Todo es agudeza y gracejo hasta que la turba modernista define a Alfonso XIII como el primer humorista de España, que ha batido todos los récords de comicidad al nombrar presidente del consejo de ministros a Manuel García Prieto. Hasta ahí podíamos llegar. Han tocado la fibra sensible del periodista, que se cree en la obligación de defender la línea editorial de quien le paga:
—“Aquí, joven amigo, no se pueden proferir esas blasfemias. Nuestro periódico sale inspirado por Don Manuel García Prieto. Reconozco que no es un hombre brillante, que no es un orador, pero es un político serio”.
Filiberto estalla en indignación cuando uno de los maleducados modernistas se sienta en el sillón del director y pone sobre la mesa sus sucias y raídas botas. Recrimina los pocos refinados hábitos de los exaltados:
—“Para ustedes en nuestra tierra no hay nada grande, nada digno de admiración. ¡Les compadezco! ¡Son ustedes bien desgraciados! ¡Ustedes no sienten la patria!”

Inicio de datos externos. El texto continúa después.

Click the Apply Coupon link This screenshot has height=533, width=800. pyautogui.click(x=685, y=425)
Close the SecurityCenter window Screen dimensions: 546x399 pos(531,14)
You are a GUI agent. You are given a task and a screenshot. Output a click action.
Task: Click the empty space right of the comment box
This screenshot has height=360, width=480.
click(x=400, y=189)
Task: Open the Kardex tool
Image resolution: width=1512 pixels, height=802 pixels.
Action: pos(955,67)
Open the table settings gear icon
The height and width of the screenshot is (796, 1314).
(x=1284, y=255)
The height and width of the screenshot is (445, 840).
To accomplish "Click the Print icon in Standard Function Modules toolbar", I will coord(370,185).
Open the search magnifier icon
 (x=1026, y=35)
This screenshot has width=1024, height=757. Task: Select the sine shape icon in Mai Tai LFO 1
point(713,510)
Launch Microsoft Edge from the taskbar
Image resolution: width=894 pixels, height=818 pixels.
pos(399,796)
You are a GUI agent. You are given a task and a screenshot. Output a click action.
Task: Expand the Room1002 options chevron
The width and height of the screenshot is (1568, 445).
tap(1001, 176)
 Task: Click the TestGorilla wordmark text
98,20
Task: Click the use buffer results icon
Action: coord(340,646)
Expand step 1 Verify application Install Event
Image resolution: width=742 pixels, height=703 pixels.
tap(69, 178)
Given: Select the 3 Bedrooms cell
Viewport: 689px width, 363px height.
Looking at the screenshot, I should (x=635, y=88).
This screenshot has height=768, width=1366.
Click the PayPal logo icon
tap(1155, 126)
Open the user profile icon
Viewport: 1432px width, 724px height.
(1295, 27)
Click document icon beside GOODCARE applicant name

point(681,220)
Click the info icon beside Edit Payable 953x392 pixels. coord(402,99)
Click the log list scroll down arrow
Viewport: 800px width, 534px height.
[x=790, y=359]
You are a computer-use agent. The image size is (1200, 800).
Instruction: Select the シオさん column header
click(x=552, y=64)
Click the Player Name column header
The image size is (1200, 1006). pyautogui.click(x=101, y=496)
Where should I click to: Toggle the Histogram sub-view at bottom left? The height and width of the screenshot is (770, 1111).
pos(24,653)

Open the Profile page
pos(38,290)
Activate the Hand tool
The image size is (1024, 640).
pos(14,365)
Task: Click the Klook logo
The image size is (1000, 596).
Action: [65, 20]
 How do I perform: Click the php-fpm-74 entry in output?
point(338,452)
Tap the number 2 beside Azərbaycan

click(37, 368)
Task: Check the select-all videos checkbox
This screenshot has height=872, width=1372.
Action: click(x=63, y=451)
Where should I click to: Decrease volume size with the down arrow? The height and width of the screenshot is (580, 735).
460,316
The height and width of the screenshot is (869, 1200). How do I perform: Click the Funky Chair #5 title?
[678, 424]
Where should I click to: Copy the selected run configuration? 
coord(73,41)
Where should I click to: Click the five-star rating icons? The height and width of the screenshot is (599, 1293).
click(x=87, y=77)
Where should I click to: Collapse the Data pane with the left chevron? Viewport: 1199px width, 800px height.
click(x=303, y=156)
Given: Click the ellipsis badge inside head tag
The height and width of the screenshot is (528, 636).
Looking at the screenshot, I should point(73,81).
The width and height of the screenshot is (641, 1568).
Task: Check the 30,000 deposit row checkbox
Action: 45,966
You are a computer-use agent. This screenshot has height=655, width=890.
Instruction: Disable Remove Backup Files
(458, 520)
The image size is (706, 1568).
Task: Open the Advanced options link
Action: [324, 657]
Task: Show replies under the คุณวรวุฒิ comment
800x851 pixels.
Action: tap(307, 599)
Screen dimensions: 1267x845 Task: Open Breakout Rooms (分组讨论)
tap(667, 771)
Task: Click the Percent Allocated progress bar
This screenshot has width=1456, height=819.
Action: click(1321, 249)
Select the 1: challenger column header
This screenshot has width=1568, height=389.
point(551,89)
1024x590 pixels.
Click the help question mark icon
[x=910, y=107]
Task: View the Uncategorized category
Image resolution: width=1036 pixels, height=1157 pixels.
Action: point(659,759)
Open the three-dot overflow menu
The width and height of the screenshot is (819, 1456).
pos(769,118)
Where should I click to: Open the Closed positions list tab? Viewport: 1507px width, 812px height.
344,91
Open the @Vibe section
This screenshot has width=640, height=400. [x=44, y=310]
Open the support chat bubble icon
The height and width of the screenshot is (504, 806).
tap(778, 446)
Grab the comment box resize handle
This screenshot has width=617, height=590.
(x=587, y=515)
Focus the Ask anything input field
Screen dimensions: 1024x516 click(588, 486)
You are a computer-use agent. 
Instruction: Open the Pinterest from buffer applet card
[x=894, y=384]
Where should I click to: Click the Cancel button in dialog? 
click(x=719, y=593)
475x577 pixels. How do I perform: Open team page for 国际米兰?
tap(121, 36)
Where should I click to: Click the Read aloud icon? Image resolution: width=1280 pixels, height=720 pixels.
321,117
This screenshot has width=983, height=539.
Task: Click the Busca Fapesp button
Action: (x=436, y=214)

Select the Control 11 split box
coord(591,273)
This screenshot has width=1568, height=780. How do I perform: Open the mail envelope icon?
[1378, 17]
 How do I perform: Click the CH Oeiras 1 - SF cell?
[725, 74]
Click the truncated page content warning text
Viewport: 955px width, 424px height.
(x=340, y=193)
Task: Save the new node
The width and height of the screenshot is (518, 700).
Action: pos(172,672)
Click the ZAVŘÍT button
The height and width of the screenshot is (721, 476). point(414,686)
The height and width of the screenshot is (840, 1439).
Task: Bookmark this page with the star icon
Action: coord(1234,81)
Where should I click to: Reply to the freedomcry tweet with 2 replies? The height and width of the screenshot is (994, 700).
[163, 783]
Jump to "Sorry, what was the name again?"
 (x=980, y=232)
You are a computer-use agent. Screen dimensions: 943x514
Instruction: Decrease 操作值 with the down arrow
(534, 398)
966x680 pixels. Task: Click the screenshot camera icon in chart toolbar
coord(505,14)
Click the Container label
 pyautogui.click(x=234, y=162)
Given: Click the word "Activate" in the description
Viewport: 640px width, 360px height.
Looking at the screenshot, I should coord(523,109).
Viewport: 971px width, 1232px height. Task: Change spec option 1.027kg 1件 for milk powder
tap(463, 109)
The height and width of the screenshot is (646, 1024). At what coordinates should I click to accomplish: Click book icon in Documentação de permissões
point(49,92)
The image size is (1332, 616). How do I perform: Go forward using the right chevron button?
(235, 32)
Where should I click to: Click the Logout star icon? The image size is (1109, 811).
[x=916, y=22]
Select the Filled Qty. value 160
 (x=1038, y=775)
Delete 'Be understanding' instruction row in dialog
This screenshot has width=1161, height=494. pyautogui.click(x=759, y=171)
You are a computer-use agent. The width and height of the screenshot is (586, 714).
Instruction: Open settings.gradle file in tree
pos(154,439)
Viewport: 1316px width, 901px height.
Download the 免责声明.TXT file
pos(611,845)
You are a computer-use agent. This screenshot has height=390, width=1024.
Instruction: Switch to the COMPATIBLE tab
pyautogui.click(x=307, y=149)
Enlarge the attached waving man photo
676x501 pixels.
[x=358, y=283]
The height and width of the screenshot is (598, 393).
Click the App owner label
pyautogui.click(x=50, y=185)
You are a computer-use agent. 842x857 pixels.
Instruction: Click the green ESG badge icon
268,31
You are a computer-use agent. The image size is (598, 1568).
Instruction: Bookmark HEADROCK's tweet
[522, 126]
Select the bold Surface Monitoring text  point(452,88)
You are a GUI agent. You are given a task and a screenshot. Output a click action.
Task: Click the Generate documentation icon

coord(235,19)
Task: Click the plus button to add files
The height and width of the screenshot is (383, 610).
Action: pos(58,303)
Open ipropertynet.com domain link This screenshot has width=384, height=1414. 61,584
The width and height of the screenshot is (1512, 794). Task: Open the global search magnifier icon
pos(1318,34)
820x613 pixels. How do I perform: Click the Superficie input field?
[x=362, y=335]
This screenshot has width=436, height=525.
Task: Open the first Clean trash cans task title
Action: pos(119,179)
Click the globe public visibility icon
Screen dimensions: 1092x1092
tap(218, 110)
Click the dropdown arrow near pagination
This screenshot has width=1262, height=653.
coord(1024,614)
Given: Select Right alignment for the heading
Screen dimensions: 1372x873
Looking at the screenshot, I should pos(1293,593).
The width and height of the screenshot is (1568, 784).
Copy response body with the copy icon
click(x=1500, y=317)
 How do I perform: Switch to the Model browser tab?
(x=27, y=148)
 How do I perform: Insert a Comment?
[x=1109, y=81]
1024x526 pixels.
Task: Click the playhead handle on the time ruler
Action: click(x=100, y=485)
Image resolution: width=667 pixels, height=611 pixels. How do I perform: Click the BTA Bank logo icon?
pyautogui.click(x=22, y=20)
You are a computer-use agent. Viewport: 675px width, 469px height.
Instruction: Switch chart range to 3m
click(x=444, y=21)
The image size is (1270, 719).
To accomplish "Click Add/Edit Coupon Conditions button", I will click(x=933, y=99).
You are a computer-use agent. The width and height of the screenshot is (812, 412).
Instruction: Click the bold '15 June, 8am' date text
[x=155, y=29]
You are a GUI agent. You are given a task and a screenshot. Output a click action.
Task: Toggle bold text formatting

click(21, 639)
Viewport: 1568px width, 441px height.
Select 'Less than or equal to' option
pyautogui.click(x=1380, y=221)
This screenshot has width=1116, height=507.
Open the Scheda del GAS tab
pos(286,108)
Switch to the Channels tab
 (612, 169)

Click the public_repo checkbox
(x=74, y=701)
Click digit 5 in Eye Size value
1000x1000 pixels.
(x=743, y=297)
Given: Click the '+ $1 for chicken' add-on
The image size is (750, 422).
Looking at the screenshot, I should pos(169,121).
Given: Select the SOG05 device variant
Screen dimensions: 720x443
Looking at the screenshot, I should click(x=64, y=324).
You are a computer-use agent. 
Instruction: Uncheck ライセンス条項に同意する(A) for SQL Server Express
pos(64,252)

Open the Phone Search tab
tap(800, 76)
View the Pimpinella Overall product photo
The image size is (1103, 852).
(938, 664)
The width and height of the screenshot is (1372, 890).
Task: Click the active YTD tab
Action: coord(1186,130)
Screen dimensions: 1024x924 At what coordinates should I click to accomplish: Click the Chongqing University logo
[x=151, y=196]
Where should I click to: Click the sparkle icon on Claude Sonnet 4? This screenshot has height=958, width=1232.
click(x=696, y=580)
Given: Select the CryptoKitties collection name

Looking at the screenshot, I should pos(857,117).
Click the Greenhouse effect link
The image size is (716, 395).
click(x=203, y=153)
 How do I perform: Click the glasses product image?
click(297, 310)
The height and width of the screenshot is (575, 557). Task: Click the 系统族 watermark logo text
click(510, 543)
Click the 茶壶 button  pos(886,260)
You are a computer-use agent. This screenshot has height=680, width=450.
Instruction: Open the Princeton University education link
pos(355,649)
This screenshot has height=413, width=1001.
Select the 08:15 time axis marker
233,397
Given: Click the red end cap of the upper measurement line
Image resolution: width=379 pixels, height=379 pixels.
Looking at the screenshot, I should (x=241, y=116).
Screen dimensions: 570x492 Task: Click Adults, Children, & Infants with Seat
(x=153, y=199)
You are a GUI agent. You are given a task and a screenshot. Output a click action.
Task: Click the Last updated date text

Zanjadas las bromas, vuelve a interesarse por el encarcelamiento de Mala Estrella. El periodista no puede evitar el juego de palabras con un nombre tan propicio a la chanza. Es un recurso habitual de los chicos de la prensa pedir favores a antiguos compañeros que se han pasado a lo que hoy llamamos gabinetes de comunicación. Telefonea a la Secretaría Particular del Ministro, en la que trabaja “un muchacho que hizo aquí tribunales”. El antiguo periodista, no sabemos a cambio de qué, le hace el favor. Filiberto se lo trasmite a los jóvenes airados y se deshace de ellos:
—“Ya está transmitida la orden de poner en libertad a nuestro amigo Estrella. Aconséjenle ustedes que no beba. Puede hacer mucho más de lo que hace. Y ahora váyanse y déjenme trabajar. Tengo que hacerme solo todo el periódico.”
La relación de Max Estrella con los periodistas nunca ha sido buena. Cuando su paciente compañero de correrías, Don Latino, le pide que aspire a un sillón de la academia, Max se queja:
—“Esa prensa miserable me boicotea. Odian mi rebeldía y odian mi talento… ¡El Buey Apis me despide como a un criado!”
No es para menos. Max, quien debiera ser patrono de todos los colaboradores de prensa, se ha quedado sin la miseria que le pagaban por sus artículos y se queja amargamente a su mujer:
—“Collet, mal vamos a vernos sin esas cuatro crónicas. ¿Dónde gano yo veinte duros, Collet?”
La esposa le consuela repitiendo una y otra vez que “otra puerta se abrirá”.
—“¿En qué redacción me admiten ciego?”, se queja después de que su mujer le lea la carta de la revista Buey Apis, prescindiendo de su colaboración
Max Estrella, a punto de expirar, recuerda lo que le dijo el paria catalán la noche antes de ser ejecutado: “¿Qué dirá mañana esa canalla de los periódicos?”. Es la curiosidad insatisfecha del moribundo, que ya lo sabe todo excepto qué escribirá sobre él esa canalla. Como bien sabe don Latino, al final, todos nos ponemos estupendos. Sobre todo los periodistas.